Dataset entries =
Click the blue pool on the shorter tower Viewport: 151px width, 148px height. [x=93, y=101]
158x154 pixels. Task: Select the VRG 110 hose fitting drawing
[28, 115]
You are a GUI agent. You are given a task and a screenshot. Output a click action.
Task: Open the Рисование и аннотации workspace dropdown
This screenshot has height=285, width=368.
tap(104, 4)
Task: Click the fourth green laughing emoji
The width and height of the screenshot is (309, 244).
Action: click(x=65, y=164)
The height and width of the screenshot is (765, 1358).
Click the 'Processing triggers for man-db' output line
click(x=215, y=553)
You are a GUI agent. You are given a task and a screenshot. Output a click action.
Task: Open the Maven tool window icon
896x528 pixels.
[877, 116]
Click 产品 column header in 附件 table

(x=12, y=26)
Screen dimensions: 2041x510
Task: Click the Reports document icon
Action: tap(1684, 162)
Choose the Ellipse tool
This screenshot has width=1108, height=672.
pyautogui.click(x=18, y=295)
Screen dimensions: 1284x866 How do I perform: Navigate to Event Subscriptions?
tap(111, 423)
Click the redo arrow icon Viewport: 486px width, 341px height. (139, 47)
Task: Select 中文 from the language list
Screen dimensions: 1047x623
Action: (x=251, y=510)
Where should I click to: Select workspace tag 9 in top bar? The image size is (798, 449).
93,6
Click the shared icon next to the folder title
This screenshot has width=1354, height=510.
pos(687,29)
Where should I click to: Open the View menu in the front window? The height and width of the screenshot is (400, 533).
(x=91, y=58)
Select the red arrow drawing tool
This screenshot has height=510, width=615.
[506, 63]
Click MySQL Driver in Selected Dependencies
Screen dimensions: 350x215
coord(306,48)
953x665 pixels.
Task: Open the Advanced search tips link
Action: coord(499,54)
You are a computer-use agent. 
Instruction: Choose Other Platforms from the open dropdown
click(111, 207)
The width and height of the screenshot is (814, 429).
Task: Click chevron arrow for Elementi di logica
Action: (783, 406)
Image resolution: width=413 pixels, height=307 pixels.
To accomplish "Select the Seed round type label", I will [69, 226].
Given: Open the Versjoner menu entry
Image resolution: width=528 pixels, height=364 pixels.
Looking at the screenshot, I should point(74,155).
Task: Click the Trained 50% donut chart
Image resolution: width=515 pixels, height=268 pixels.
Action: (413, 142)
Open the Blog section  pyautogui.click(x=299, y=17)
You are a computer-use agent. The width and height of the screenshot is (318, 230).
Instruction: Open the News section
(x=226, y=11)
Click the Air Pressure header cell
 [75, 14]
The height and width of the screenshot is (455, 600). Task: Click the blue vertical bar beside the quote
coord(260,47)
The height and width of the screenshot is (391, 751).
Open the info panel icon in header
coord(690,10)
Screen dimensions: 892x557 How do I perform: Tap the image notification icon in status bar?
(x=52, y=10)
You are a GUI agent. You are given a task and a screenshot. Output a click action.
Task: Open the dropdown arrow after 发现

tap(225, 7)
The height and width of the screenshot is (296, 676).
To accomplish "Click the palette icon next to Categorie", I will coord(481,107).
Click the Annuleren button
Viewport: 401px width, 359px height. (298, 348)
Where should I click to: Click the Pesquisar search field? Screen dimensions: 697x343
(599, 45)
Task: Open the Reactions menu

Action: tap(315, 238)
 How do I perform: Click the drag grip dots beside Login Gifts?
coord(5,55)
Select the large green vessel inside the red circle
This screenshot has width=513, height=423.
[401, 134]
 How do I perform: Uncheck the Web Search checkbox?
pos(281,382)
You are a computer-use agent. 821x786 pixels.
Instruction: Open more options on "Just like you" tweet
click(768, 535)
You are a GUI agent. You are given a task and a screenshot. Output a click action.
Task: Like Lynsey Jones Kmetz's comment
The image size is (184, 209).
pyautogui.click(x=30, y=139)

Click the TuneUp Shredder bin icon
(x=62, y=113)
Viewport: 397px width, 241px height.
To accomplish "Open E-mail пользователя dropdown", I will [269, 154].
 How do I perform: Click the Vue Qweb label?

Problem description =
Copy each line above that contains the string "will".

Problem solution =
To accomplish "Select the Seed round type label", I will [69, 226].
To accomplish "Click the palette icon next to Categorie", I will coord(481,107).
To accomplish "Open E-mail пользователя dropdown", I will [269, 154].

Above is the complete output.